But whatever Colin signals, Greg shakes his head, and my heart plummets down my chest. There’s a time in every losing game when you know it’s over, and I’m pretty sure that was
it. The next pitch Greg throws, their pitcher gets a clean bunt, perfectly positioned halfway between Colin and Greg so, exactly as I was afraid of, the batter has just enough time to get in safely
and the ball can’t beat out the runner at home. And that’s it—I can feel the game disintegrate like the cloud of dust that rises over home plate as the runner collides with Colin,
safe.

In the locker room, I corner Greg on the bench where he’s untying his cleats. He lifts his head when my shadow sweeps over him. He looks near tears.

“I told you to throw whatever Colin called for.” My blood is coursing so hard my vision’s pulsing, too. “You had a two-run lead. You had to make six outs. That’s
it. Six outs before two runs.”

He looks around to see who’s listening—everyone is—then ducks his head over his cleats. “Thanks for the math. I really needed that.”

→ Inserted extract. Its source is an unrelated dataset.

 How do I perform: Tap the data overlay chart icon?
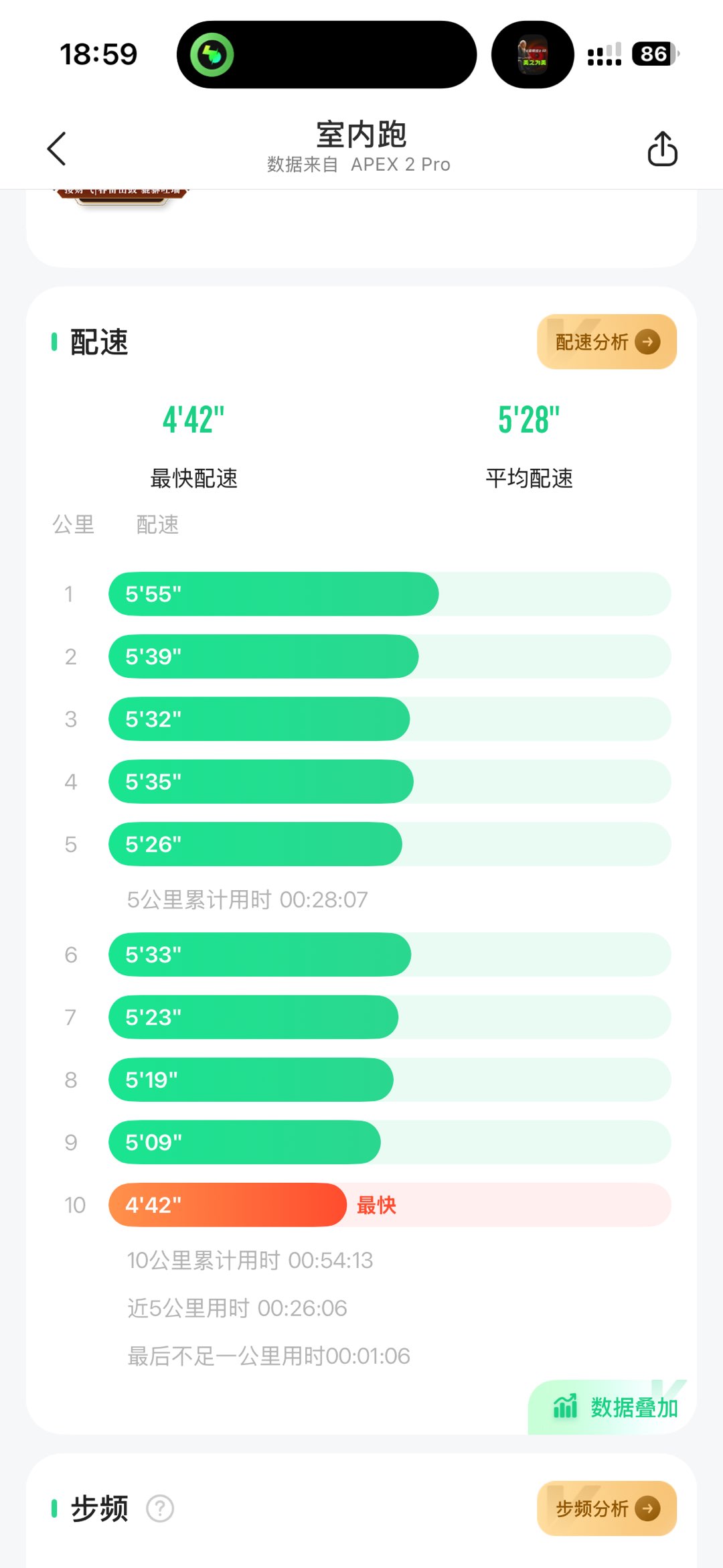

“I saw you shake Colin off. You think you know better than him? He’s been on this team three years, he’s been calling the whole game, and you think you can go in to throw your
two innings and know better?”

He drops his glove to the floor and zips his bag so hard I expect the zipper to break. He mutters, “I’m sorry.”

“Yeah, well, it’s too late for that. That might have helped when we were still winning, before you pissed away all the work everyone put into that game like you don’t give a
damn about the rest of us.”

His face is red. I should just leave. He’s not the kind of kid who can take being yelled at. And anyway, no matter what I say it won’t change the outcome. But then he says, quietly,
“It’s only a game.”

I stare at him. “What did you just say?”

From the guilty expression on his face, I think he knows that crossed the line. “Forget it, Braden, I—”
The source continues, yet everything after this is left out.